“We have not launched a new payment rail since RTP, and the Fed hasn’t launched a new payment solution for a handful of decades. So this is a major shift.”
Eric Foust, vice president of banking partnerships North America at Trustly, told PYMNTS that once July’s launch of FedNow becomes official, there’s a roadmap ahead that will see a logical progression of adherents and use cases.
Asked by PYMNTS what the initial rollout may look like in the first weeks and months after the initial debut of instant transfers, Foust said that there will be a “large concentration of smaller regional banks, community banks, and credit unions.” These banks, he said, have had prior experience with The Clearing House’s RTP network, and will use some of that experience to scale into FedNow’s functionalities.
At present, there are two types of payment transactions enabled by the Federal Reserve’s FedNow: credit transfers and requests for payment.
“I’m willing to bet the farm that within the first 12 months of FedNow being live, we’re going to see the mass majority of transaction volume occurring through the credit transfer solution,” he said. And specifically within credit transfers, B2B transactions will find firm footing. It follows that account-to-account transfers will grow across FedNow — just as had been seen with RTP.
However, with FedNow, there is no debit functionality, which means that consumers will need to originate a request for payment to move money into their wallet account. According to Foust, “The consumer would go to the wallet provider. They originate that request to themselves, and then they have to go through and approve or push money from their bank into their wallet in order for that to take traction and really be part of the FedNow ecosystem.”
While FedNow is expected to revolutionize the way we manage our finances, it’s important to note that slower payment methods like ACH and wire transfers may still have a place in certain use cases or transactions. Foust contended that no one payment solution will be completely displaced by implementation of FedNow, although instant payments will cannibalize some of the current activities.
“I don’t think any one payment solution is going to be completely displaced by rolling out FedNow, but I do think it’s going to cannibalize some of the current activities,” he said. He noted that, generally speaking, if the payment is less than $500,000, and the payment is being sent domestically between banks that can leverage FedNow, the instant payments rail will be the cheaper option. Using FedNow for these high-value (usually commercial) transactions will grow once the Fed boosts the transaction limits from $500,000 to $1 million and more.
FedNow also may herald a watershed moment in the funding of digital wallets, said Foust.
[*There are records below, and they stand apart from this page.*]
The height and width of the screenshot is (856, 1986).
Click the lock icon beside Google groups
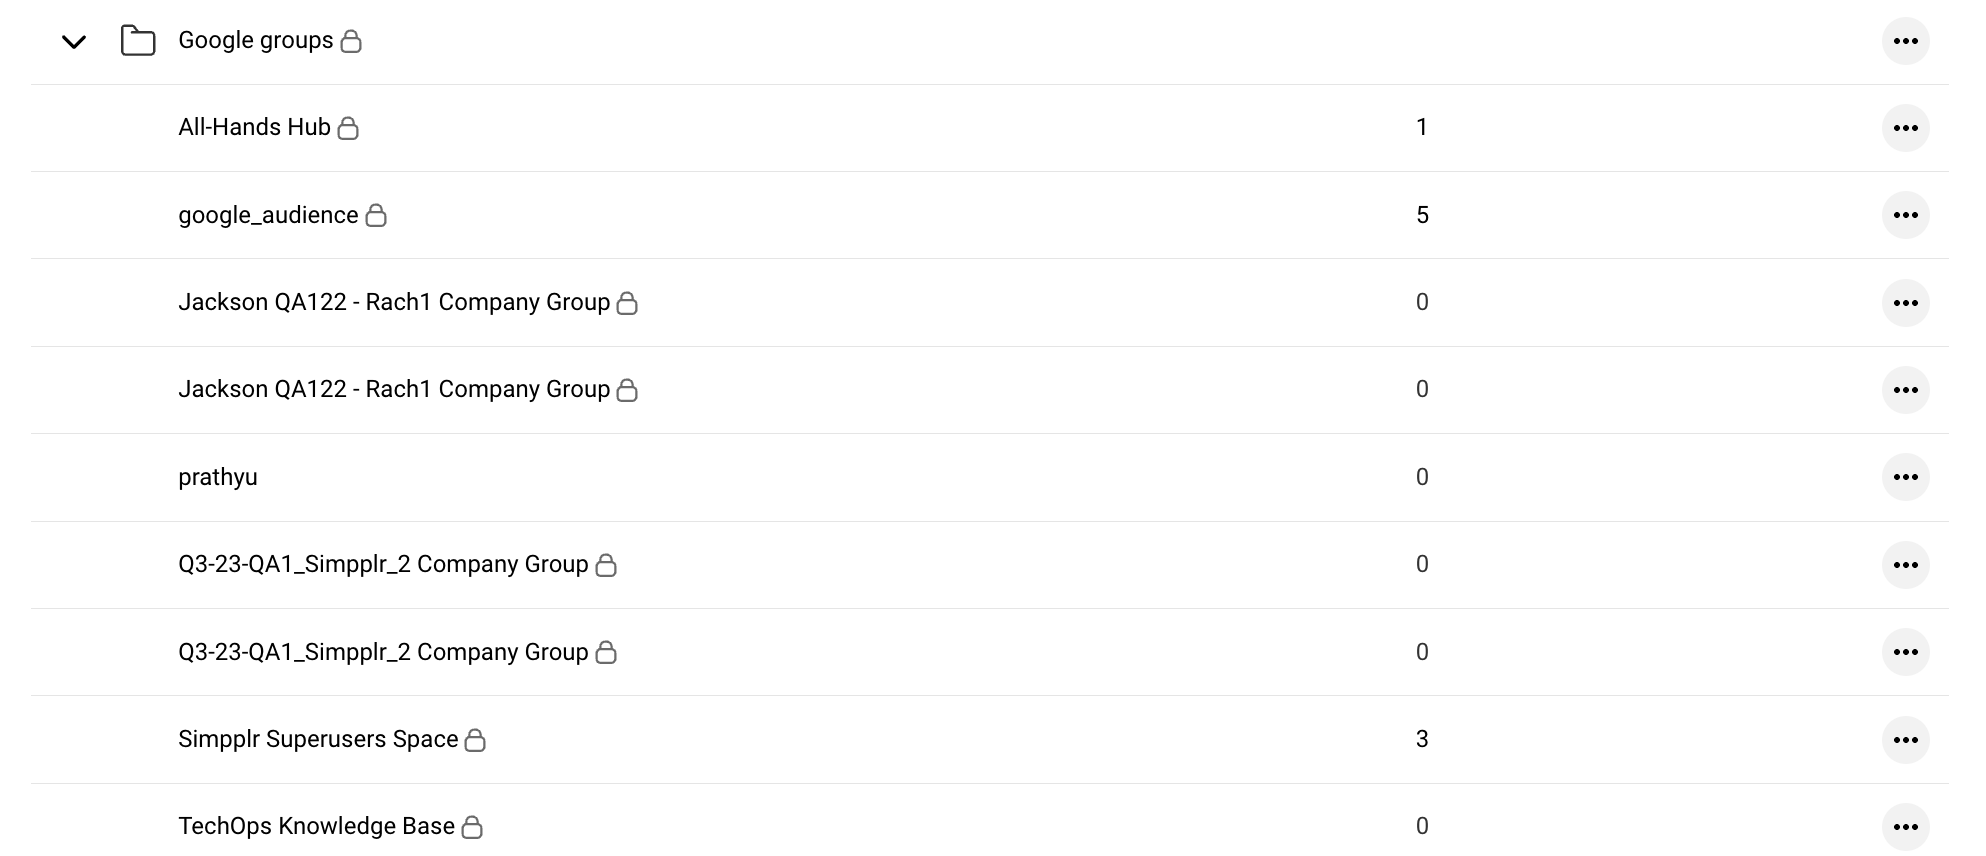pos(351,41)
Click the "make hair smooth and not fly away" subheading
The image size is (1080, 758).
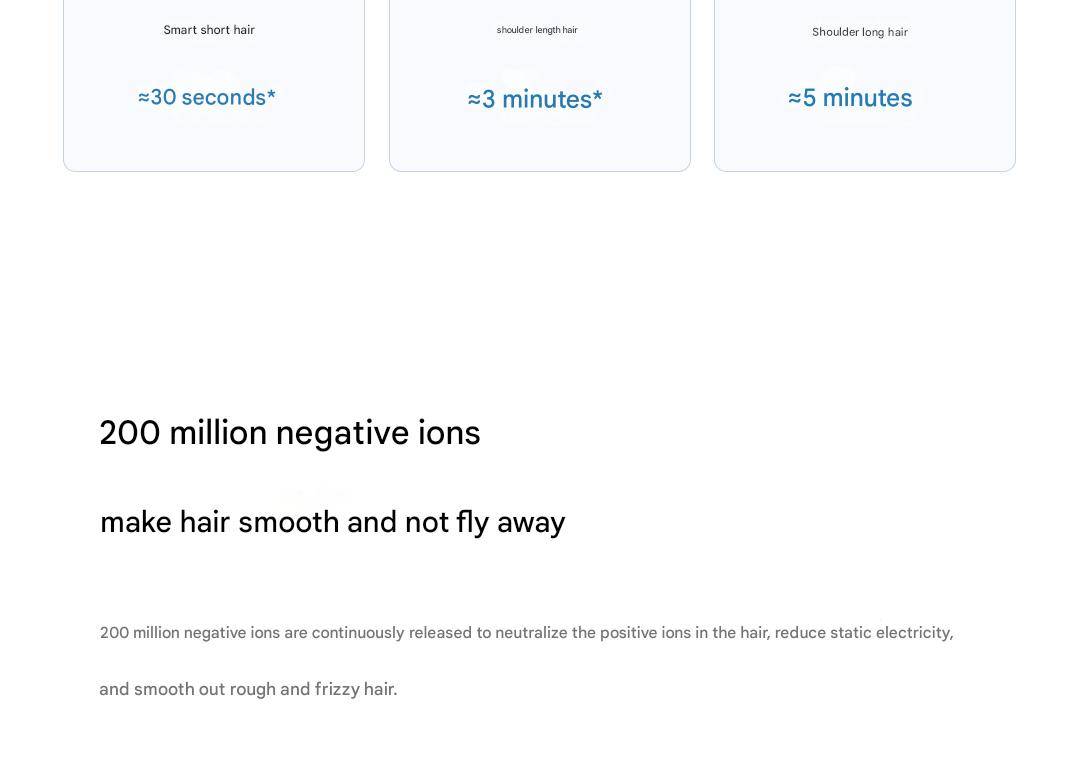click(333, 523)
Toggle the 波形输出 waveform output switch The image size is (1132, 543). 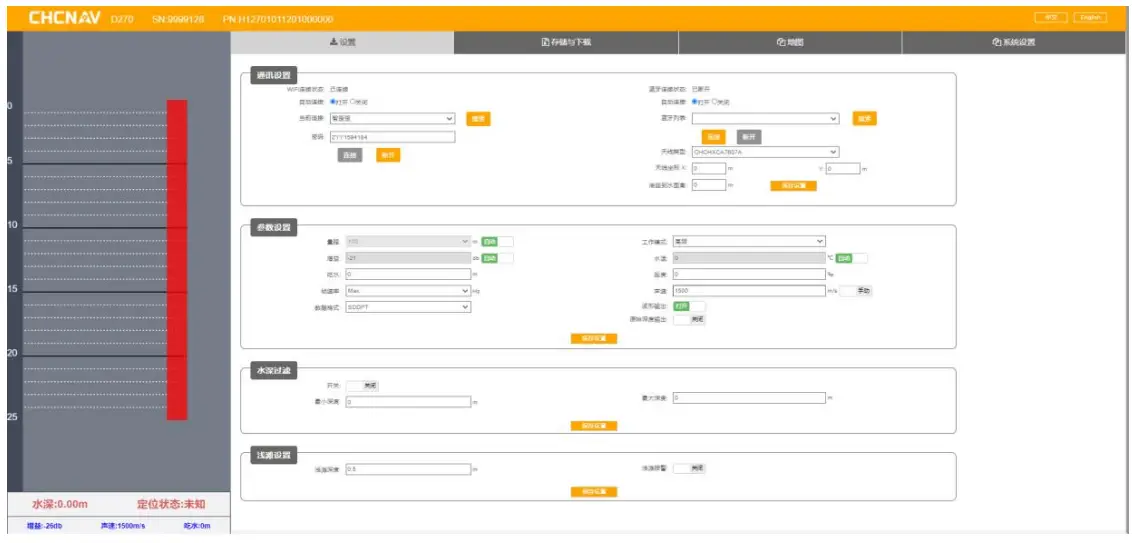tap(689, 306)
Historically, there have been two sides to managing those wallets, he illustrated: On one side, there’s the payout, where the consumer has money in their wallet, and may desire to “pay out” from that wallet, pushing funds to their main/primary checking accounts. That feature functionality will ride over the credit transfer rails.
The other side to managing a wallet is the “pay-in portion,” where consumers move money into their wallet account. With FedNow, he said, “there’s no concept of debit,” which means that users have to originate a request for payments (RFP). The consumer thus has to originate the request with their wallet provider and approve or push money from their bank into their wallet in order for that transaction to go through. Given the friction inherent in the process — where there’s the need to validate consumers are who they say they are (and the transactions are irrevocable) — there may not be much traction here, he said.
Trustly, he said, is on the RFP “working committee” with the Fed, in a bid to address the user experience concerns and to help make it easier to choose RFP over other payment options.
“If we can address these things,” he said, RFP will be a valid use case to really get traction and volume and funding of the digital wallets … we’re a couple of years away from that reality.”
Looking ahead, Foust predicted that in the future, there will be a fully funded and interoperable range of choices with intelligent routing in the mix. He believes that interoperability between financial institutions enrolled with different payment networks is an aspirational direction for the industry. Additionally, he said that payment limits on both FedNow and RTP will continue to increase as the networks mature and evolve.